A number of updates are expected to be performed in Panasonic’s Wakayama facility. Along with structural improvements to the site, two additional battery production lines and utility facilities are expected to be set up. Productivity verification and mass production of the 4680 battery cells themselves will follow.
“To contribute to the rapid adoption of EVs, Panasonic has been working to enhance its line-up of automotive lithium-ion batteries. Currently, Panasonic is developing a new high-capacity lithium-ion battery, the “4680”, in multiple locations within Japan. The company will progressively develop production capabilities in preparation for the full rollout. Along with structural improvements, two additional production lines as well as utility facilities will be established at the Wakayama Factory, and productivity verification and mass production are set to begin in the fiscal year ending in March 2024,” Panasonic wrote in its press release.
While Panasonic did not reveal its client for its 4680 cells, it would not be surprising if its longtime partner Tesla became one of the biggest buyers of the Japanese company’s upcoming batteries.
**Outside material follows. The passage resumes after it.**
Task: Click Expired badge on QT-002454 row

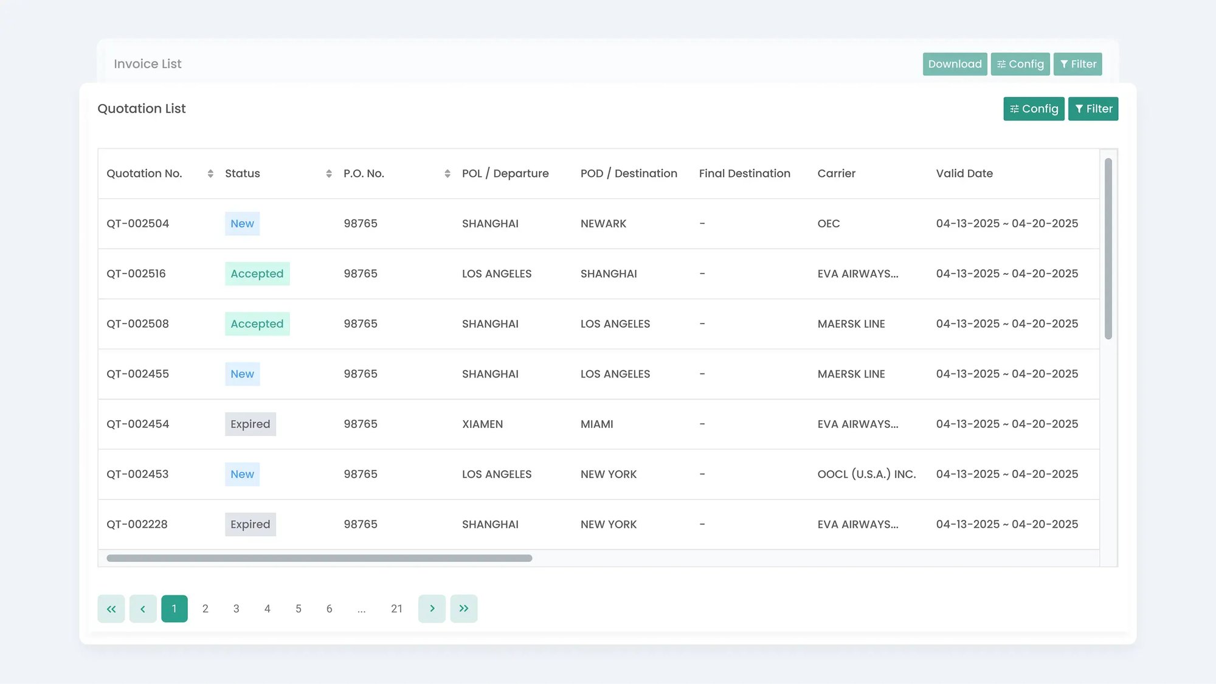Action: tap(250, 424)
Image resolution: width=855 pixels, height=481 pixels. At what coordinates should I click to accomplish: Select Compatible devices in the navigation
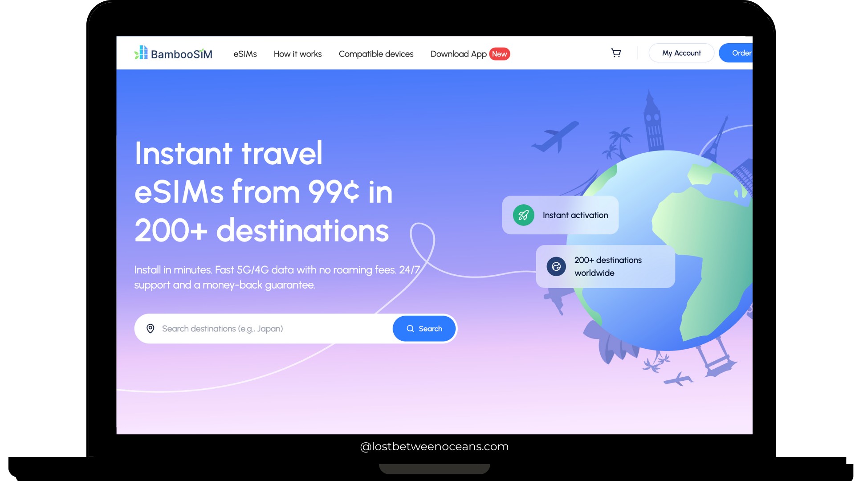point(376,54)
Tesla and Panasonic’s working relationship has been established over the years, after all, as evidenced by the two companies’ operations in Gigafactory Nevada.
Panasonic remains hard at work pushing the envelope on its battery efforts. Back in January, the Japanese company revealed that it would be using recycled battery components from Redwood Materials to produce batteries at Tesla’s Gigafactory Nevada facility by the end of 2022. The announcement is significant, and it highlights the idea that electric vehicle batteries are only getting cleaner and more sustainable over time.